Me gusta escupir sobre tierras lejanas y ver cómo absorben la glutinosa humedad de la saliva. Su lenta muerte me trae un vuelo de imágenes, como la distancia que me separa del hogar. Pienso: “¡Dios! ¿Cuándo pude imaginar estar aquí? Y ahora, mírame, escupiendo su suelo”. Vivir ese asombro es estupendo. Me hace sentir que el planeta es más pequeño que mi libertad, y que el recorrido, por largo que sea, es apenas una decisión.
He escupido en aceras, calles, monumentos, plazas, montañas, lagos, ríos y jardines. Y no lo hago por capricho, ocio ni sortilegio, sino por convicción y sobre todo cuando la expectación de lo contemplado llega a su cenit, como cuando el golpe emocional abre una herida de gozo inmortalmente breve o cuando el torrente seminal se derrama sobre la luna de medianoche. Es dejar en rincones esparcidos del mundo una sombra húmeda de mi errancia, un testimonio fluido y vaporoso de mi presencia.
¿Por qué escupir? La pregunta es lícita, si consideramos el estigma ancestral que arrastra el acto. Se escupe lo vil, lo despreciable, lo cruel. Escupir es el último discurso de la rabia: cuando las palabras se recogen o la tolerancia se rinde. Mi rito es más hondo: escupo porque es dar una secreción viva que humecta la comunión, lubrica la intimidad y unge la entrega entrañable. ¿Acaso no es el beso un agitado naufragio carnal? ¿Qué sería de la pasión sin esa fricción tibia y viscosa de piel? Cuando escupo, beso el alma, amo sin manos y agarro lo etéreo de aquello que quiero, deseo o me provoca.
Al viajar no me afano por fotos ni memorias gráficas. Retratar es robarle imágenes al lugar; escupir, en cambio, es devolverle al lugar, en su esencia fluida, la imagen que ha tatuado en nuestro espíritu. Y es que cuando me acuesto no hay seducción más sutil que evocar esos espacios. Sus imágenes regresan revoltosas por los cielos de las fantasías como bandada de golondrinas. Entonces me encarno en cada paso, luz, color y aroma de sus recuerdos.

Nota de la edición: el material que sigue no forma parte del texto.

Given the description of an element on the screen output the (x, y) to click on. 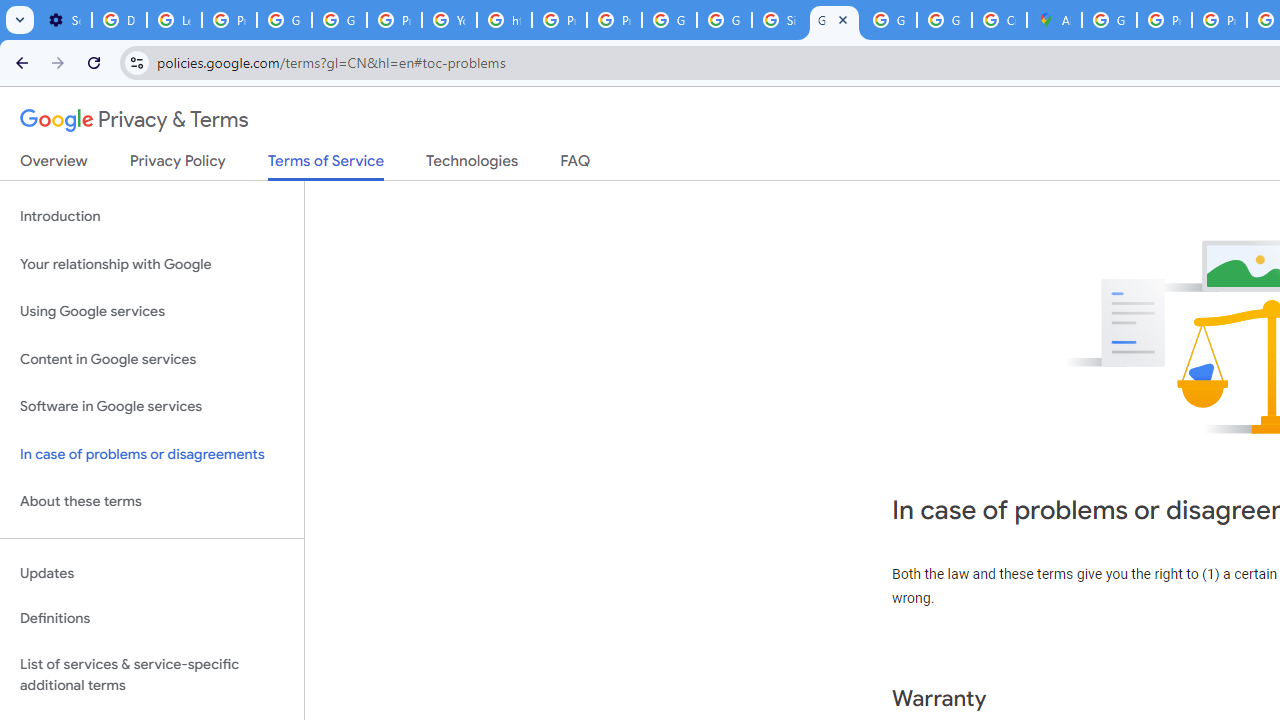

“Dicho esto, escupió en tierra, e hizo lodo con la saliva, y untó con el lodo los ojos del ciego y le dijo: Ve a lavarte en el estanque de Siloé (que traducido es Enviado). Fue entonces, y se lavó, y regresó viendo” (Jn. 9:6-7). ¿Por qué usó Jesús la saliva para sanar al ciego de Betesda si bastaba con el toque de sus manos? La mezcla del polvo con la saliva era una portentosa simbología de la esencia humana; un regreso a las raíces originarias, a la premisa y principio de la mortalidad; eso somos: barro, lodo. Esta vez la saliva fue el aliento húmedo de vida para hacer el lodo (“Entonces Dios formó al hombre del polvo de la tierra, sopló en su nariz un hálito de vida, y el hombre se convirtió en un ser viviente” –Gn. 2:7-). No pretendo entrar en reflexiones bizantinas onto/antropo/teo lógicas con esta analogía. Solo ilustro el inesperado detalle de la saliva para bendecir y no para conjurar.
He besado tierras remotas y en esa entrega mística he aspirado el espíritu que las anima. En algunas, como San Francisco y Chicago, nos motiva a descubrirlas. En otras, como New York, ese espíritu flota a su antojo; trepa y se enreda en sus montañas de acero. Londres, señorial y ordenada, nos regala placidez. Barcelona, insinuante, nos recoge. Madrid, atrevida, despierta los sentidos. Praga, contemplativa, mima el alma. París no es ciudad, es experiencia: su espíritu embelesa, aturde y consume. No se ha inventado forma para evitar rendirnos a su sombra.
Pero en mis andanzas no he tropezado con una experiencia tan inefable como escuchar la lluvia sobre el zinc de una casita de nuestras campiñas. Es un tañido que abriga; un concierto de gotas suicidas que en cada salto se desangran hasta morir ahogadas en sus briosas correrías. Esa lluvia me alucina con su aroma a tierra preñada. Me deleita su canto cuando unge con sus notas los follajes y cuelga sus secretos en la ventana mientras esta lame su desnudez translúcida. Nos cobija en la calidez de la espera; nos abandona en la cama tendida de tibieza; nos recuerda que hay techo para guarecernos y almohada para descansar el alma. En fin, nos convoca al retozo de piel, al calor compartido, al café colao humeante y aromático. Un espacio de presencia tan íntima no necesita el beso de un esputo: la naturaleza derrocha en agua sus apetitos. ¡Que llueva!